86% death sentences in 2017 for murder/murder involving sexual offence
Of the 109 prisoners awarded death sentence in 2017, 43 persons (39%) were sentenced to death for murder involving sexual violence--where the main offence along with the murder charge was rape. This was up 79% from 24 persons who were awarded the death sentence for similar crimes in 2016.
Most death sentences--to 51 persons (47%)--were awarded to prisoners convicted only for murder, termed as ‘murder simpliciter’ in 2017. Other offences leading to death sentences are ‘rioting and murder’ (5),‘terror’ (5), ‘kidnapping and murder’ (3), and drug offence (2).
Death sentences under murder simpliciter and murder involving sexual violence accounted for 86% of all death sentences awarded in 2017.
In 2017, the most death sentences--to 23 people (21%)--were awarded in Maharashtra, followed by Uttar Pradesh (19) and Tamil Nadu (13).
The most death sentences were awarded in 2007 (186), followed by 164 in 2005, IndiaSpend reported in July 2015, based on the analysis of government data between 2004 and 2013. Ninety five prisoners were awarded death sentence in 2014, and one executed in 2015 with 101 granted death sentences.
As many as 720 prisoners have been executed in India since 1947, Centre on the Death Penalty data show.
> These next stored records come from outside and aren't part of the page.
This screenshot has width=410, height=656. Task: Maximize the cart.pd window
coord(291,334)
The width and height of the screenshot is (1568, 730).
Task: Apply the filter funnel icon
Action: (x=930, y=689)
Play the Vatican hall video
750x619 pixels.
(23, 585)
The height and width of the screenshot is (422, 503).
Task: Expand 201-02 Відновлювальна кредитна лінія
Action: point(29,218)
Uttar Pradesh accounts for nearly half (354) of all executions in India since 1947, followed by Haryana (90) and Madhya Pradesh (73).
India among 56 countries to retain death penalty
Death sentence has been abolished in 142 countries in law or practice across the world while 56 have retained it, according to this March 2018 report by Amnesty International, a global human rights advocacy.
Apart from India, other prominent countries that have retained death penalty are United States of America, China, Japan, Bangladesh, Indonesia, Malaysia, Pakistan, Saudi Arabia, Singapore, Thailand and United Arab Emirates.
|Death Sentences And Executions In Selected Countries, 2017|
More than 1,000 death sentences and executions were reported in China in 2017, Amnesty data show. The exact number of executions is not known as China classifies them as state secret.
The US reported 23 executions and awarded 41 death sentences, while India’s neighbour on west, Pakistan, executed more than 60 people and awarded death sentences to over 200 in 2017.